Like most Diseases of Affluence, obesity is the result of the interplay between genetic and environmental factors. Polymorphisms in various genes controlling appetite and metabolism predispose to obesity when sufficient calories are present. As of 2006 more than 41 of these sites have been linked to the development of obesity when a favorable environment is present. The percentage of obesity that can be attributed to genetics varies, depending on the population examined.
Strangely, obesity rates vary considerably in the United States amongst different ethnic groups, which many social scientists attribute to institutionalized socioeconomic oppression of certain minority groups (such as African-Americans and Latinos), who can only afford cheap, heavily processed and pre-packaged food high in fat and calories. However, while socio-economic conditions undoubtedly play a role in rising obesity rates, many scientists believe that poverty doesn’t account for the whole story.
A hotly contested alternative theory purporting to explain obesity amongst certain ethnic groups thrifty gene hypothesis postulates that certain ethnic groups may be more prone to obesity in an equivalent environment. Their ability to take advantage of rare periods of abundance by storing energy as fat would be advantageous during times of varying food availability, and individuals with greater adipose reserves would be more likely survive famine. This tendency to store fat, however, would be maladaptive in societies with stable food supplies.
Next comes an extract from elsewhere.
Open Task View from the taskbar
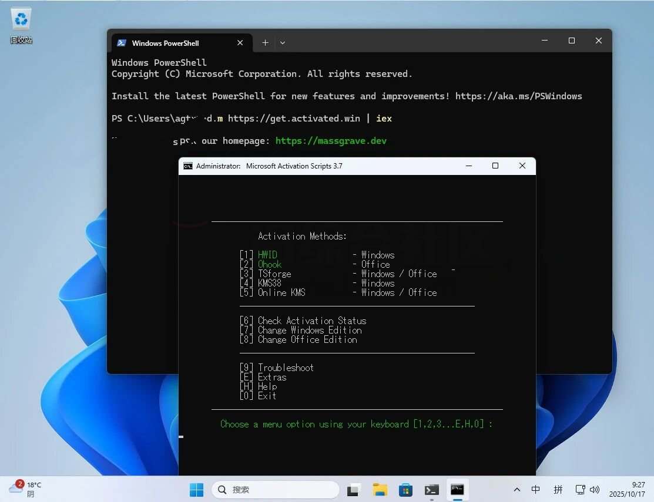The width and height of the screenshot is (654, 502). tap(354, 490)
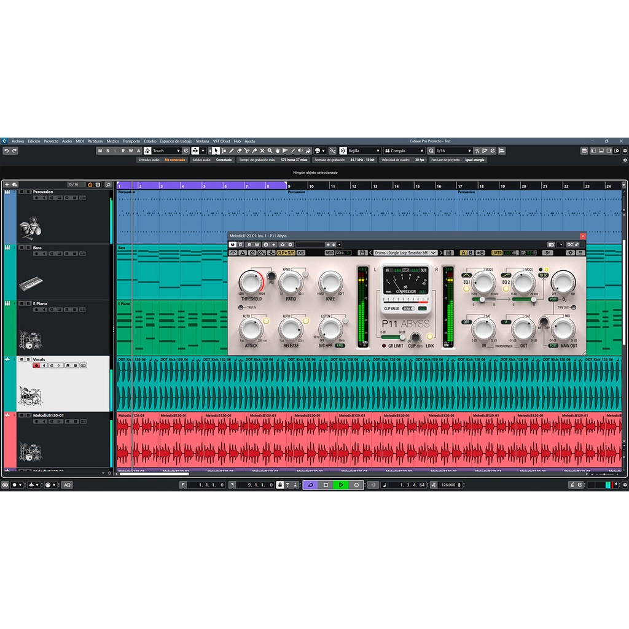Screen dimensions: 629x629
Task: Open the Archivo menu
Action: (x=18, y=141)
Some experts don’t agree entirely with the “thrifty gene” theory – saying that poverty, stress due to racism, and poor nutrition (especially during pregnancy) also result in children being born predisposed to diabetes. Most experts agree that genetics alone does not determine the risk factor of obesity; but research does suggest that “thrifty genes” predispose people to hold on to food (sugars), making them more likely to develop type II diabetes. It is also common for indigenous groups to be poorer and have less access to healthy foods than the general population, so it is difficult to separate genetic from environmental factors.